The modern job hunt has devolved into a grueling exercise in pattern matching. Candidates spend hours scanning dense job descriptions, manually cross-referencing their resumes against a checklist of required skills, only to wonder why a specific role is a better fit than another. While large language models can automate this, the latency and cost of running frontier-scale models for every single resume-to-job comparison make them impractical for real-time, scalable services. The industry is now shifting toward a more surgical approach: taking the sophisticated reasoning of a giant and compressing it into a lean, specialized engine.
The Architecture of Knowledge Distillation
To bridge the gap between massive reasoning capabilities and deployment efficiency, the development team built Job Searcher using a teacher-student distillation framework. The teacher model, DeepSeek V4 Pro, was selected for its superior structural reasoning and its ability to adhere to strict output schemas. Rather than using DeepSeek V4 Pro for real-time inference, the team utilized it as an offline label generator. This process involved creating a closed-loop corpus specifically designed for resume recognition, with all configuration files managed within the `build-small-hackathon/job-search-distill` repository.

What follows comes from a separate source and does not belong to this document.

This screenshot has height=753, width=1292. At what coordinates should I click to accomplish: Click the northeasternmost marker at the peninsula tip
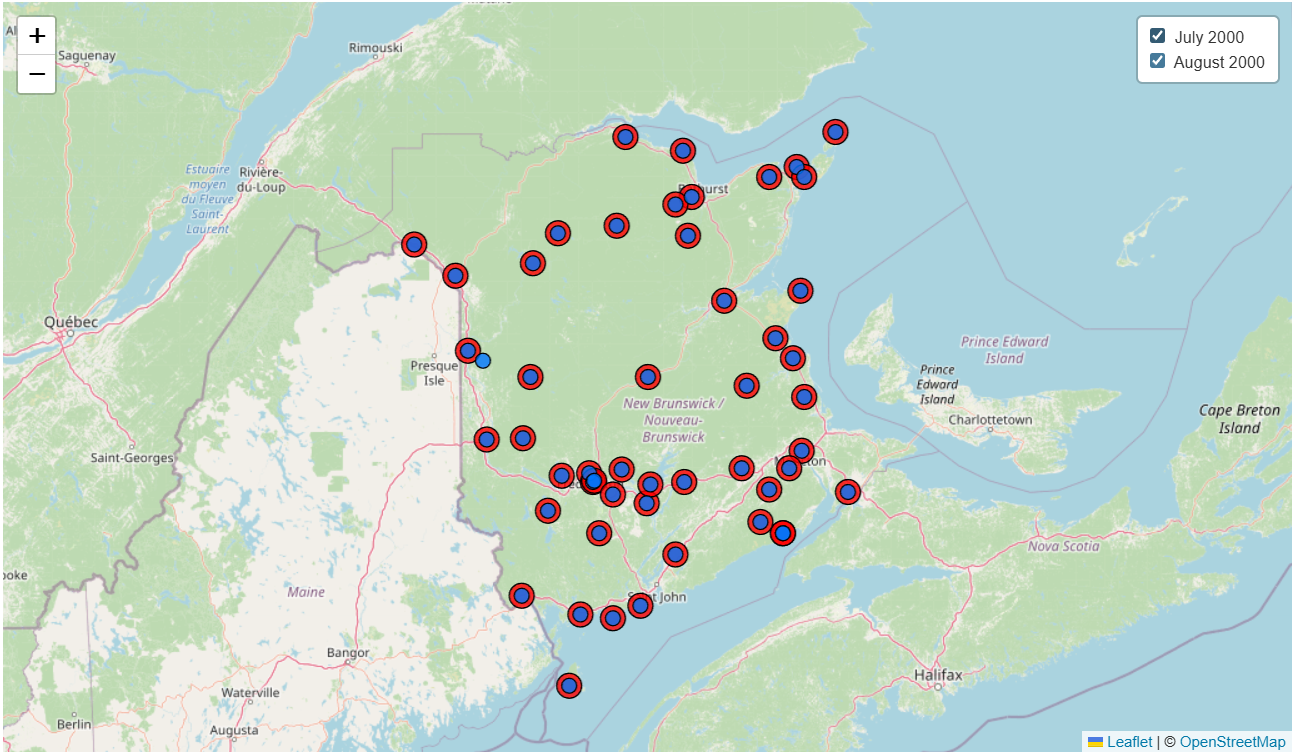pyautogui.click(x=835, y=132)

The student model, Qwen3-8B, was tasked with absorbing these high-fidelity reasoning patterns. To ensure the model could run on limited hardware, the team applied Q4_K_M quantization. This specific quantization level allowed the 8B model to fit within a single ZeroGPU slice, maintaining a balance between memory efficiency and predictive accuracy. By training on the structured judgments produced by DeepSeek V4 Pro, Qwen3-8B evolved from a general-purpose small model into a specialized agent capable of producing a shortlist of jobs backed by logical, defensible evidence.
Infrastructure played a critical role in this optimization. The team leveraged the Modal platform, utilizing a single A100 GPU to perform two distinct rounds of Low-Rank Adaptation Supervised Fine-Tuning (LoRA SFT). These rounds focused on two core competencies: query generation and suitability evaluation. For deployment, the team integrated `llama-cpp-python` with pre-built CUDA wheels on a HuggingFace ZeroGPU Space to maximize hardware acceleration. To ensure a seamless user experience, they implemented the `create_chat_completion(stream=True)` function, which aligns with OpenAI API specifications and allows the model's reasoning process to stream to the UI token by token. The live implementation is available at huggingface.co/spaces/build-small-hackathon/job-search-assistant.

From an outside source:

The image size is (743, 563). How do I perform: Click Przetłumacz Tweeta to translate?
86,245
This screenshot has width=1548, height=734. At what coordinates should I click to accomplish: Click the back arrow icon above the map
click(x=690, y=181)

Solving Format Leakage via LoRA Hot-Swapping
During the initial development phase, the team attempted to consolidate both query generation and suitability evaluation into a single LoRA adapter. This approach led to a critical failure known as format leakage. The model struggled to maintain a boundary between two fundamentally different output styles. When the system needed a strict JSON format for query generation, it would occasionally bleed in prose-style sentences from the evaluation task. Conversely, during the suitability assessment, the model would unexpectedly inject JSON structures into its natural language explanations, breaking the user interface and degrading the quality of the reasoning.
The solution was a structural pivot to a hot-swap strategy. Instead of one multipurpose adapter, the team deployed two separate LoRA adapters on the same base Qwen3-8B model: one dedicated exclusively to query generation and another to suitability evaluation. The system now dynamically swaps the active adapter based on the current task. This separation eliminates weight interference, ensuring that the model adheres to the required schema without cross-contamination. This architectural choice allowed a small 8B model to achieve the level of schema discipline typically reserved for models ten times its size.
This precision was further enhanced by refining the teacher model's prompts. The team moved away from ambiguous instructions like strong technical matching and instead forced DeepSeek V4 Pro to use concrete evidence, such as noting that a candidate has 4 years of Rust experience while the role requires 5. This habit of granular contrast was distilled directly into Qwen3-8B, enabling the student model to provide specific, evidence-based justifications for its rankings. The entire build process was orchestrated using the AI coding agent Claude Code, and the resulting raw JSONL events and trial-and-error logs have been released as the HuggingFace agent-traces dataset.
This project demonstrates that the perceived intelligence of a model is often less about the number of parameters and more about the quality of the distillation pipeline. By combining strategic quantization, adapter hot-swapping, and high-fidelity labeling, it is possible to migrate frontier-level reasoning into a low-cost, high-speed production environment.